— WHAT TO DO —
Below are the records; repeat them in full, exactly.

— Records from a data source —
=== Section Start ===
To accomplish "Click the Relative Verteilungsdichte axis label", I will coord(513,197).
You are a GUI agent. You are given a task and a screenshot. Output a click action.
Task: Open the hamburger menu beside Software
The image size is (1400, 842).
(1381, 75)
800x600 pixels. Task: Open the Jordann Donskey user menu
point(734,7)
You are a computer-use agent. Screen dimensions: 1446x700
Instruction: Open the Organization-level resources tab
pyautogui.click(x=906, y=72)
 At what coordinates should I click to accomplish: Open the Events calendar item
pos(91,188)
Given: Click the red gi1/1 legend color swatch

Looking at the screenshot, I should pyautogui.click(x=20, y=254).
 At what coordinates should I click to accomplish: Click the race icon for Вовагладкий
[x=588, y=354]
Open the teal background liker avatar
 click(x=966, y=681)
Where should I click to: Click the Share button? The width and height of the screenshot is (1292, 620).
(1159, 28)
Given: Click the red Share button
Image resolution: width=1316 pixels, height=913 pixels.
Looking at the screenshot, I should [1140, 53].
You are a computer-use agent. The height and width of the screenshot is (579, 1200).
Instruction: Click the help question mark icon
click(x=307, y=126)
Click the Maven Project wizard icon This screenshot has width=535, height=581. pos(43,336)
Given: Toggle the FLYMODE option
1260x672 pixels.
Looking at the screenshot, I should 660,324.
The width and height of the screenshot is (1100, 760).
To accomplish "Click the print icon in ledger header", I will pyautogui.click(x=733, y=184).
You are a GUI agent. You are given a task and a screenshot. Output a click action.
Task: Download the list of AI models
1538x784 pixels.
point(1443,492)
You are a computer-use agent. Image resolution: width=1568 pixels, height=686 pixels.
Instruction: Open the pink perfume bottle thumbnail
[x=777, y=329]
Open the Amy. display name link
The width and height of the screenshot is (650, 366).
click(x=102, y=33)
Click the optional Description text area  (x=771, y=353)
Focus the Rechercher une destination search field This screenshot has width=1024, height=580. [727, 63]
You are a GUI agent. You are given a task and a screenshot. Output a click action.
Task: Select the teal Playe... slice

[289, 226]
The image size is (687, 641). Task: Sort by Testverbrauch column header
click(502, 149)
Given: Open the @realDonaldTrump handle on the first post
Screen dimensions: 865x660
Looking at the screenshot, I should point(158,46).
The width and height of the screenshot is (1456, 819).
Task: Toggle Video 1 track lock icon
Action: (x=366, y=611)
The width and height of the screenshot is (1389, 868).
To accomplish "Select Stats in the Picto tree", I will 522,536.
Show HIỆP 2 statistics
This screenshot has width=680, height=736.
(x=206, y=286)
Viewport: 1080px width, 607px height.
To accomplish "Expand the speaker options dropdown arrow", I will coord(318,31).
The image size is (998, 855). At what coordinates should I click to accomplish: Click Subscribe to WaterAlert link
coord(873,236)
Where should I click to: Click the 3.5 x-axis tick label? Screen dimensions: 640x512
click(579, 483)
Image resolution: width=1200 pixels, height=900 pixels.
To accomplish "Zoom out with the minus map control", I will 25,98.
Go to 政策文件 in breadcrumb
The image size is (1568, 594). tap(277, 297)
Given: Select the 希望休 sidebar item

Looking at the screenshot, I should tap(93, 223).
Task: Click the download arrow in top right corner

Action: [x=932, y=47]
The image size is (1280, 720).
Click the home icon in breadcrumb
=== Section End ===
— RESPONSE TO THIS EXERCISE —
To accomplish "Click the Relative Verteilungsdichte axis label", I will coord(513,197).
You are a GUI agent. You are given a task and a screenshot. Output a click action.
Task: Open the hamburger menu beside Software
The image size is (1400, 842).
(1381, 75)
800x600 pixels. Task: Open the Jordann Donskey user menu
point(734,7)
You are a computer-use agent. Screen dimensions: 1446x700
Instruction: Open the Organization-level resources tab
pyautogui.click(x=906, y=72)
 At what coordinates should I click to accomplish: Open the Events calendar item
pos(91,188)
Given: Click the red gi1/1 legend color swatch

Looking at the screenshot, I should pyautogui.click(x=20, y=254).
 At what coordinates should I click to accomplish: Click the race icon for Вовагладкий
[x=588, y=354]
Open the teal background liker avatar
 click(x=966, y=681)
Where should I click to: Click the Share button? The width and height of the screenshot is (1292, 620).
(1159, 28)
Given: Click the red Share button
Image resolution: width=1316 pixels, height=913 pixels.
Looking at the screenshot, I should [1140, 53].
You are a computer-use agent. The height and width of the screenshot is (579, 1200).
Instruction: Click the help question mark icon
click(x=307, y=126)
Click the Maven Project wizard icon This screenshot has width=535, height=581. pos(43,336)
Given: Toggle the FLYMODE option
1260x672 pixels.
Looking at the screenshot, I should 660,324.
The width and height of the screenshot is (1100, 760).
To accomplish "Click the print icon in ledger header", I will pyautogui.click(x=733, y=184).
You are a GUI agent. You are given a task and a screenshot. Output a click action.
Task: Download the list of AI models
1538x784 pixels.
point(1443,492)
You are a computer-use agent. Image resolution: width=1568 pixels, height=686 pixels.
Instruction: Open the pink perfume bottle thumbnail
[x=777, y=329]
Open the Amy. display name link
The width and height of the screenshot is (650, 366).
click(x=102, y=33)
Click the optional Description text area  (x=771, y=353)
Focus the Rechercher une destination search field This screenshot has width=1024, height=580. [727, 63]
You are a GUI agent. You are given a task and a screenshot. Output a click action.
Task: Select the teal Playe... slice

[289, 226]
The image size is (687, 641). Task: Sort by Testverbrauch column header
click(502, 149)
Given: Open the @realDonaldTrump handle on the first post
Screen dimensions: 865x660
Looking at the screenshot, I should point(158,46).
The width and height of the screenshot is (1456, 819).
Task: Toggle Video 1 track lock icon
Action: (x=366, y=611)
The width and height of the screenshot is (1389, 868).
To accomplish "Select Stats in the Picto tree", I will 522,536.
Show HIỆP 2 statistics
This screenshot has width=680, height=736.
(x=206, y=286)
Viewport: 1080px width, 607px height.
To accomplish "Expand the speaker options dropdown arrow", I will coord(318,31).
The image size is (998, 855). At what coordinates should I click to accomplish: Click Subscribe to WaterAlert link
coord(873,236)
Where should I click to: Click the 3.5 x-axis tick label? Screen dimensions: 640x512
click(579, 483)
Image resolution: width=1200 pixels, height=900 pixels.
To accomplish "Zoom out with the minus map control", I will 25,98.
Go to 政策文件 in breadcrumb
The image size is (1568, 594). tap(277, 297)
Given: Select the 希望休 sidebar item

Looking at the screenshot, I should tap(93, 223).
Task: Click the download arrow in top right corner

Action: [x=932, y=47]
The image size is (1280, 720).
Click the home icon in breadcrumb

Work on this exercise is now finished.